### Instrucciones
A) Enumera las otras libertades que, según el texto sobre la libertad, abrirían muy pronto sus propios cauces.
B) Por favor, indica en qué revista promete Krauze seguir defendiendo la libertad, según el texto sobre la libertad.
C) Prosigue el texto sobre la libertad a partir de su última oración.

### Pasaje citado
Mensaje de libertad

"La libertad –como el aire– solo se vuelve tangible, se palpa, cuando falta”, sostiene Krauze. La defensa de la democracia y del Estado de Derecho, y la reivindicación de la crítica, son dos ideas centrales del discurso de recepción del Premio FAES, en el que Krauze analiza los cambios de las últimas décadas y los retos que afrontan México y España.

Me siento inmensamente agradecido con FAES por este reconocimiento. Compartirlo con estadistas que han trascendido a su tiempo –como el Rey Juan Carlos, Shimon Peres y Margaret Thatcher– me abruma y rebasa. Y compartirlo con un autor universal –mi admirado y querido Mario Vargas Llosa– es la mayor honra. Mi única respuesta es la promesa de seguir defendiendo la libertad en la revista Letras Libres y en mis escritos.

No son estos tiempos propicios para la libertad. En casi todo el mundo está en repliegue. ¿Recuerdan ustedes el siglo XX? Parece tan remoto como el telefax o los telegramas. Se despidió con hermosas promesas. Habíamos dejado atrás –eso creíamos– lo que Hannah Arendt llamó “el mal absoluto”, la barbarie extrema del nazismo y el comunismo, los campos de exterminio y el Gulag. La Unión Soviética, que pocos años atrás parecía doblegar a las débiles democracias occidentales, había declarado abiertamente –caso único– su quiebra histórica. Y no se detenían ahí los prodigios: ¿quién anticipó el paso de la China de Mao a la de Deng Xiaoping? Nadie, y sin embargo ese tránsito inverosímil del Estado total al mercado global ocurría frente a nuestros ojos.

A la libertad política, es verdad, le faltaba recobrar o conquistar espacios, pero el triunfo del libre mercado parecía ya irreversible. Y otras libertades (morales, sociales, sexuales, civiles) abrirían muy pronto sus propios cauces. Así fue, por fortuna, en algunos casos. Pero esperábamos mucho más. Esperábamos que el siglo XXI cumpliera el célebre título de Benedetto Croce: “La historia como hazaña de la libertad”.

Pero el azar gana siempre la partida. El azar y esas “vastas fuerzas impersonales” de las que hablaba, con horror y resignación, T. S. Eliot. Desde el subsuelo mismo de la historia reapareció el fanatismo de la identidad religiosa con el designio de imponer al diverso “yo” de la democracia, la obediente uniformidad de un “nosotros” teocrático.

### Sección de datos
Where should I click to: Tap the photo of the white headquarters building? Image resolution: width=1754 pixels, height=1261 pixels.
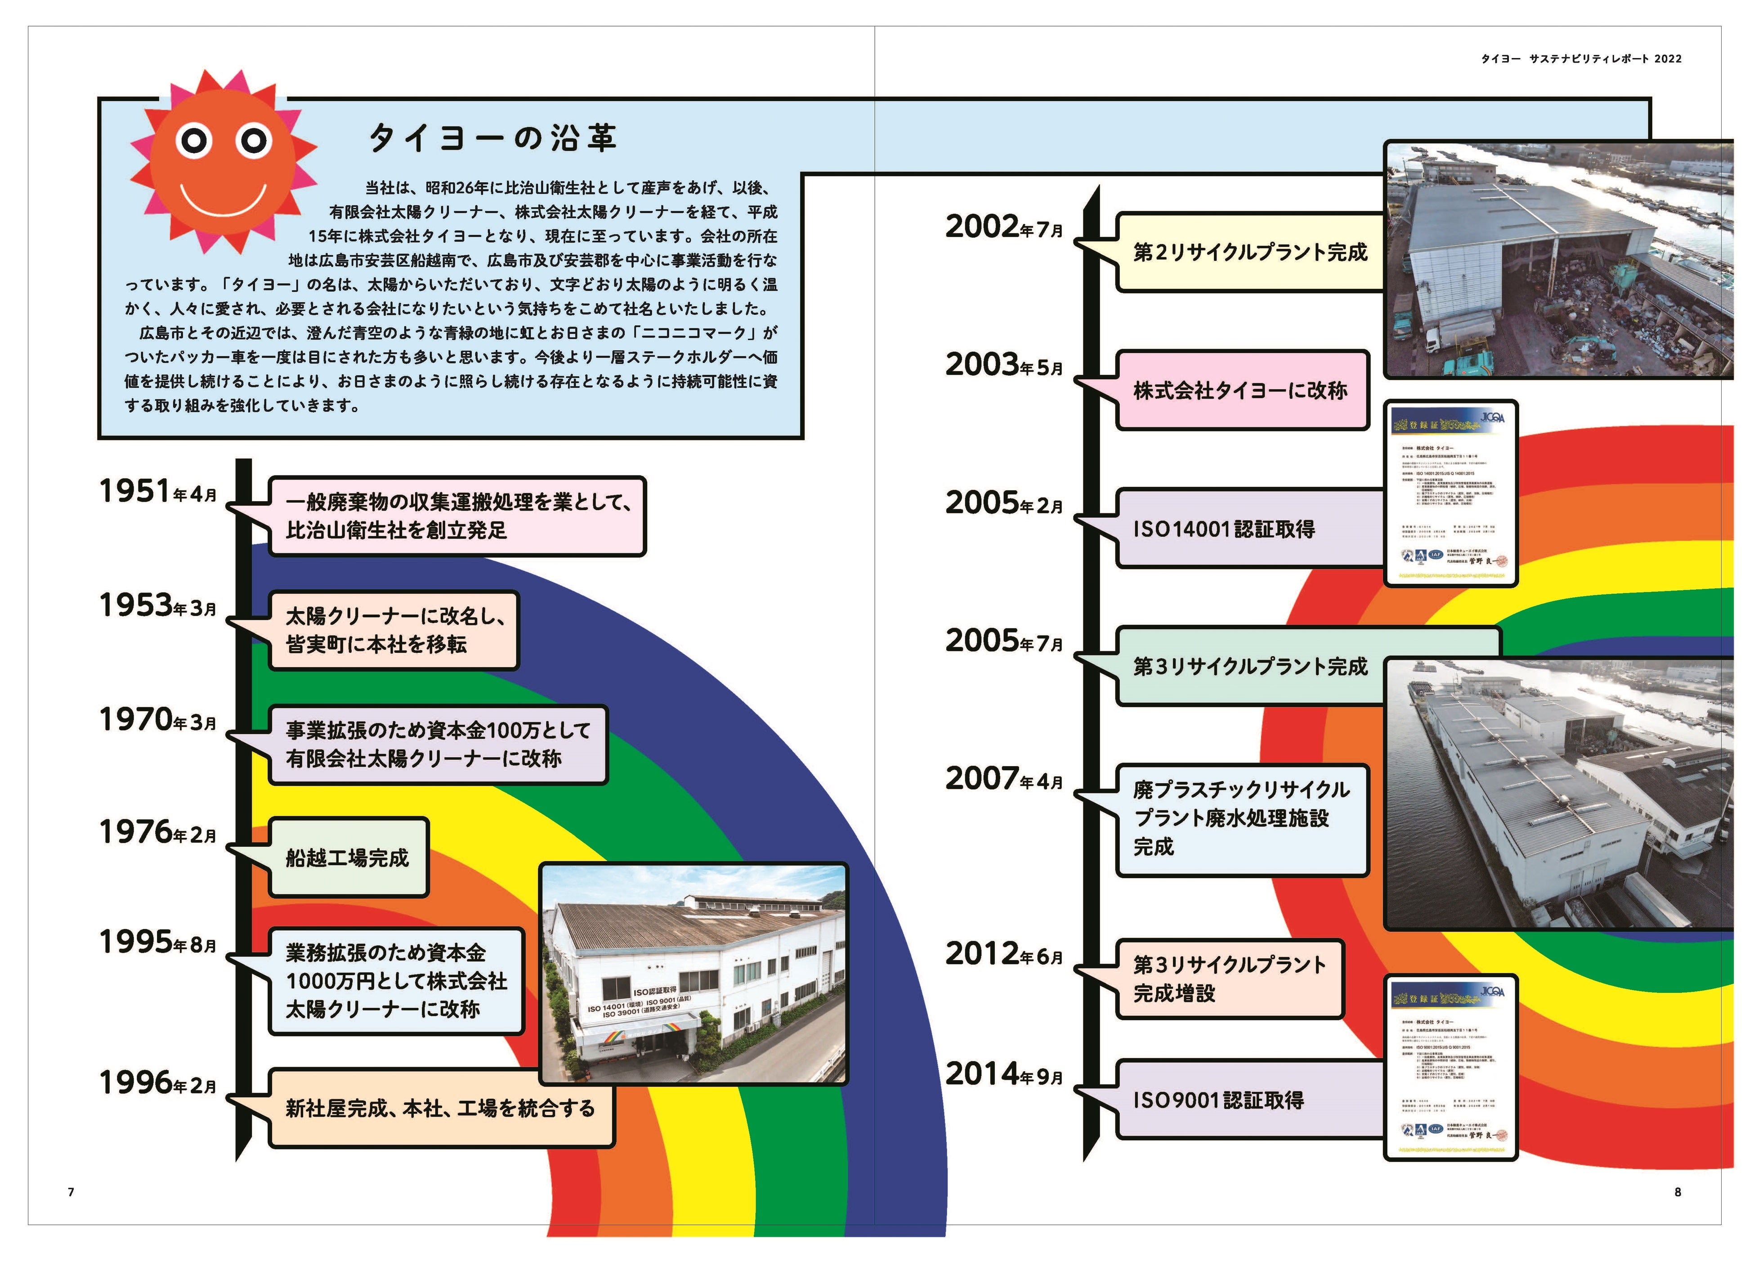click(694, 973)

### Respuestas por tarea
A) Morales, sociales, sexuales y civiles.

B) En la revista Letras Libres.

C)
Nadie lo previó. Ni siquiera Isaiah Berlin y Karl Popper, los grandes profetas de la libertad. En unas conferencias trasmitidas por la BBC en 1951 que comenzaron a cimentar su fama pública, Berlin se refirió a “seis enemigos de la libertad”: Helvecio y su racionalismo mecánico, Rousseau y su teoría de la “voluntad general”, Fichte y su mitología de la nación alemana, Saint-Simon y sus rígidas sociologías, Hegel y su teología de la historia, y Joseph de Maistre con su encomio de la tradición y el poder. Años antes, en La sociedad abierta y sus enemigos, Popper había trazado la misma genealogía remontándola a Platón y culminando en Hegel y Marx.

Ambas críticas hicieron un formidable servicio a la causa de la libertad (y ambas se sostienen en nuestro tiempo), pero los enemigos que combatían eran puramente ideológicos, no religiosos. Ni Berlin ni Popper sospecharon que la razón liberal tuviese que enfrentar un regreso violento de la religión a la esfera política global. Y creo no equivocarme en afirmar que ninguno de los grandes pensadores de la libertad en Occidente (Raymond Aron, Ortega y Gasset, George Orwell, Bertrand Russell, Daniel Bell, Albert Camus, Octavio Paz) previó la revuelta de la historia que dio comienzo el 11 de septiembre de 2001 y cuyo fin no se avizora.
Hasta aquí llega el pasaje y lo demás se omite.